More than a month ago we responded to this pandemic by shutting everything down. This hadn’t happened in more than a century, but we all (mostly) recognized that this is what we had to do, for a while, until we had the testing capacity to identify and isolate the sick and the contagious.

That’s what we all went home and waited for: universal, rapid testing. That’s what this has always been about. We’ve been doing this because we didn’t yet have that. We need to do this until we have that.

Once we have that — once we have universal, rapid testing — then we can at last move beyond universal isolation and stay-at-home policies. We could then begin to gradually “re-open” some businesses and public gatherings that now need to remain closed. We could, for example, allow funerals where families and loved ones could gather to mourn without having to worry that such gatherings would result in the further exponential spread of the virus. That spread could be throttled by more confidently identifying confirmed cases and by rigorously testing and temporarily quarantining and testing those who have come in contact with them.

In the absence of that, the only alternative is what we did all through April — mass quarantine and mass isolation, shutting down everything.

But now we’re talking about easing and ending this mass quarantine, not because the conditions that necessitated have changed, but because, basically, we’ve grown weary of it.

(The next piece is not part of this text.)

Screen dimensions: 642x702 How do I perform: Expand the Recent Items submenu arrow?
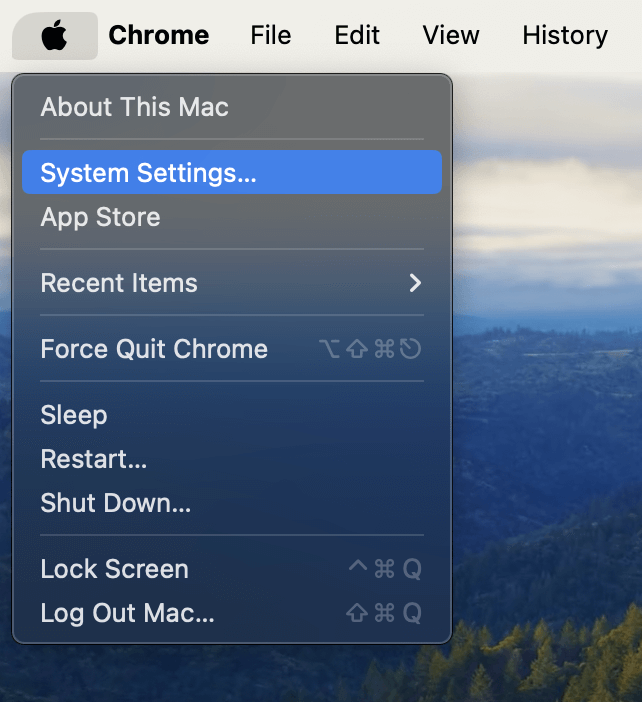(415, 283)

Do we have the universal testing capacity that would allow us to responsibly ease our stay-at-home policies? No. Not even close. But we’ve grown tired of keeping this up. And we’re tired of waiting for the federal government to get its act together on testing. We miss the way things were and we just want to get back to that. So we’re starting to give up on the whole still-necessary business of mass isolation.

Responsible action? Been there, done that. Next. That’s the feeling I’m getting now, and it’s dreadful.

This is what seems to be happening now at the Big Box. We had scaled back our hours of business and limited the number of customers allowed in the store. Those limits have now been eased — adding two hours of operation to each day and an additional 50 customers in the building. What prompted this change? Nothing other than a loss of fortitude. We flipped a page on the calendar and apparently couldn’t bear such restrictions for another month, so we loosened them up even though absolutely nothing about the reality of the pandemic or the still-nonexistent testing regimen indicated that such a change was any less reckless than it would have been a month ago.

How many of those 150 customers have been tested to ensure they’re not carrying this virus? None. How many of our 100+ associated have been tested? Also none. Yet we’re relaxing our restrictions and, I fear, will relax them even further in the weeks to come.

The hope, I suppose, is that the virus has gotten just as tired as we have. Maybe it’s also bored with this whole business and ready to move on too. I’m not a biologist, but I don’t think that’s how viruses work. And I don’t think this is going to end soon or end well.